Health Services Research, August, 2004 by David C. Grabowski, Joseph J. Angelelli

Finally, a measure of high-Medicaid homes was constructed to examine the Medicaid payment and nursing home quality relationship in a high-Medicaid environment. In order to be categorized as a "high-Medicaid" home, the facility had to have at least 80 percent of its residents reporting Medicaid as the primary payer type, and not greater than 8 percent of either Medicare or private-pay. Thus, 2,355 homes (or 13.45 percent) out of 17,510 homes nationwide were identified as high-Medicaid homes using these criteria. Of these high-Medicaid homes, we had matching MDS quality information for 1,830 facilities.

Empirical Analyses

Theoretical work has argued that nursing homes jointly choose quality, the private-pay price and the payer mix (Norton 2000). In the reduced form, each of these dependent variables can be expressed as a function of exogenous variables such as the Medicaid payment rate. This study will employ this reduced form approach in examining the association between the Medicaid payment rate and nursing home quality. Norton (2000) observed that, in theory, an increase in the Medicaid payment rate will raise the private-pay price. If we assume the private-pay price is greater than the Medicaid payment, then an increase in the Medicaid payment rate will still decrease the overall differential between the private-pay price and the Medicaid rate, because the private-pay price will increase on a less than proportional basis (Scanlon 1980). Thus, one does not need to observe private pay prices to make meaningful inferences regarding the relationship between Medicaid payment rates and quality. Moreover, our analysis of high-Medicaid homes will effectively negate this issue by conditioning on facilities for which the private-pay price is not relevant. For all of the models, efficient estimates of the parameters are given by the weighted least squares (WLS) estimator. Because we are ultimately interested in residents within facilities rather than the facilities themselves, these importance weights take into account the number of residents within each facility.
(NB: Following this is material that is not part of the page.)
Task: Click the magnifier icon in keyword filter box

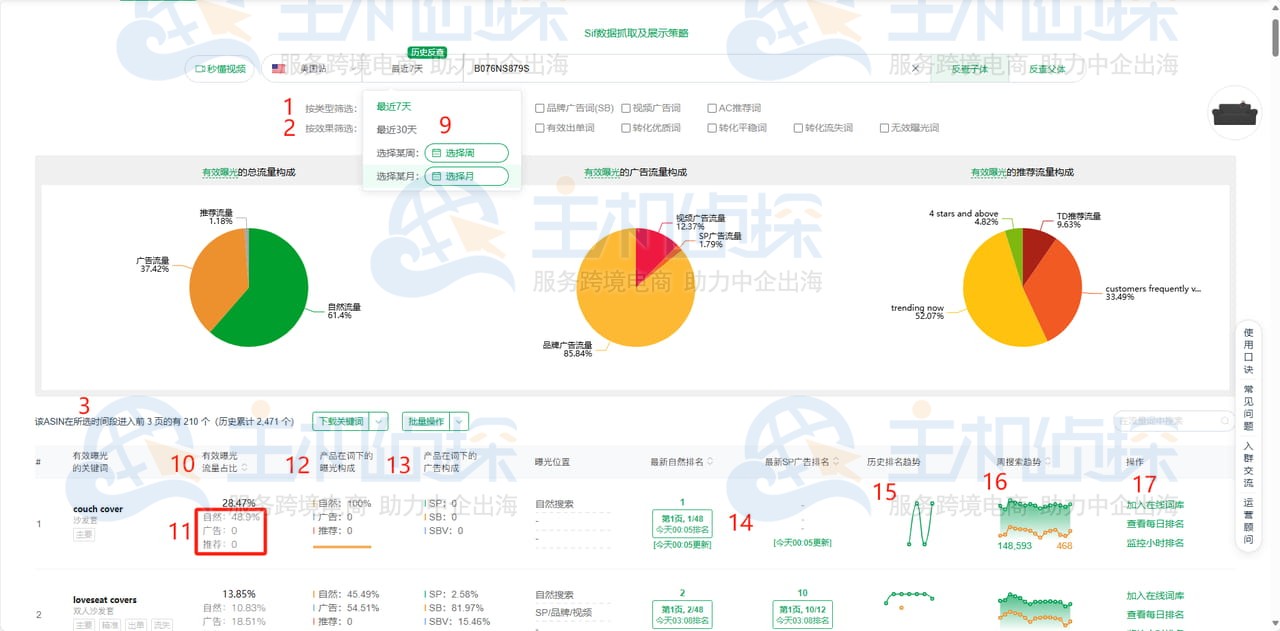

In order to test our various hypotheses, four sets of analyses are presented below. The first model includes all facilities nationwide within the analysis. Given declining occupancy rates across many nursing home markets, this national model is assumed to test the relationship between Medicaid payment and quality in the absence of a bed constraint. The second model conditions on the most restrictive markets using the lagged tightness measure discussed above to test our second hypothesis regarding the association between Medicaid payment and nursing home quality in the presence of a binding bed constraint. The third set of analyses restricts the model to only the high-Medicaid homes using the payer mix threshold variable discussed above. This model provides a test of our third hypothesis regarding the relationship between the Medicaid payment rate and quality within high-Medicaid homes. The final set of analyses isolates the model to high-Medicaid homes that are located in the most restrictive markets to test the Medicaid rate and quality relationship in high-Medicaid homes under a bed constraint. Importantly, in interpreting the coefficients below, pressure ulcers are a negative indicator of quality (that is, a higher pressure ulcer rate entails lower quality).